Area of Interest Genital / Reproductive system male ; Imaging Technique Ultrasound, Ultrasound-Colour Doppler
Clinical History

A 24-year-old man presents a two-week history of increased volume and palpation of a mass in the left testicle.

Imaging Findings

The primary suspicion was the presence of a testicular tumour, prompting the initiation of the investigation with an ultrasound (US)  using a high-frequency transducer. In this US, a well-defined paratesticular mass was identified as dependent on the tunica albuginea. This mass appeared hypoechoic with heterogeneous characteristics, measuring 34 x 15 x 17 mm, and exhibited hypervascularity on colour Doppler US (CDUS). Additionally, there were at least 10 adjacent nodules that also depended on the tunica albuginea of the testicle, displaying vascularity. The left testicle was of normal morphology and echogenicity.

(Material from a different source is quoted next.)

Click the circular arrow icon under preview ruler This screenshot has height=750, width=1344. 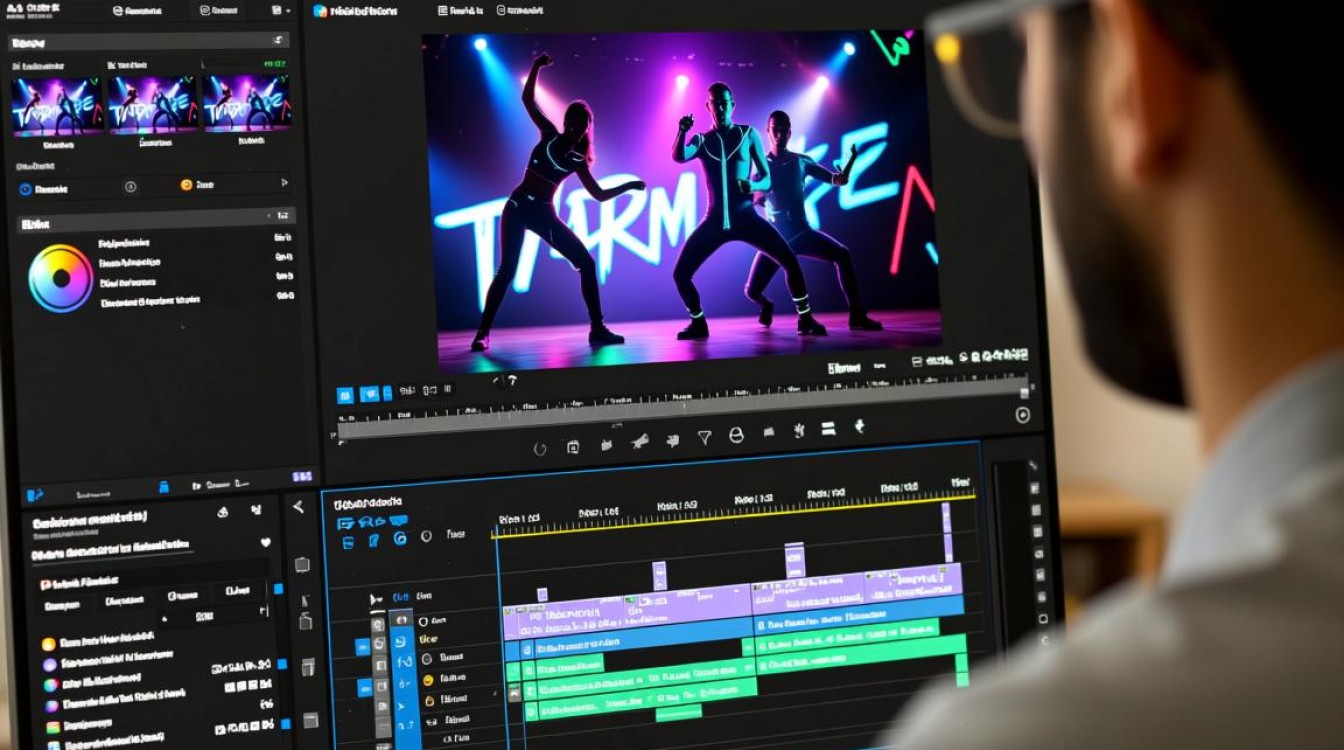[540, 449]
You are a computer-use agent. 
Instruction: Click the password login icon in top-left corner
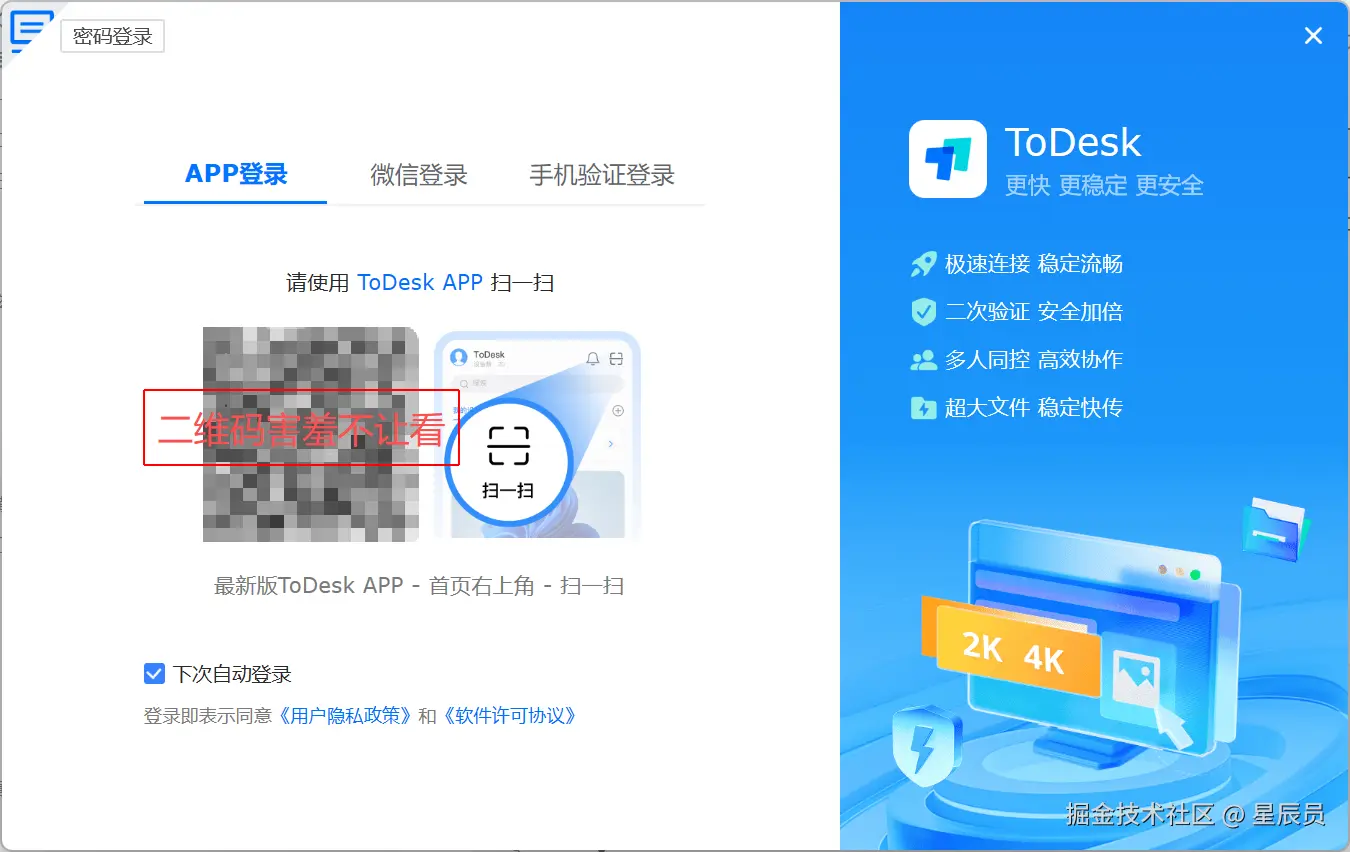(30, 30)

It was suspected to be a malignant lesion like a mesothelioma or a sarcomatous lesion due to his location and hypervascularity, so the patient was referred directly for a radical orchiectomy. The final biopsy confirmed the presence of a tumour derived from the tunica albuginea composed of spindle-shaped mesenchymal cells, consistent with an adenomatoid tumour.


Adenomatoid tumours are benign tumours of mesothelial origin, accounting for approximately 30% of paratesticular tumours. They are mostly located in the epididymis, but a smaller number may be found in the tunica albuginea and less frequently in other structures, such as the spermatic cords [1–3]. These tumours tend to occur in men aged 30 to 50 years and often present as palpable, asymptomatic scrotal masses with slow growth and benign nature [4]. On physical examination, they appear as painless, firm lesions with smooth borders, generally measuring 1 to 2 cm, rarely exceeding 5 cm [5].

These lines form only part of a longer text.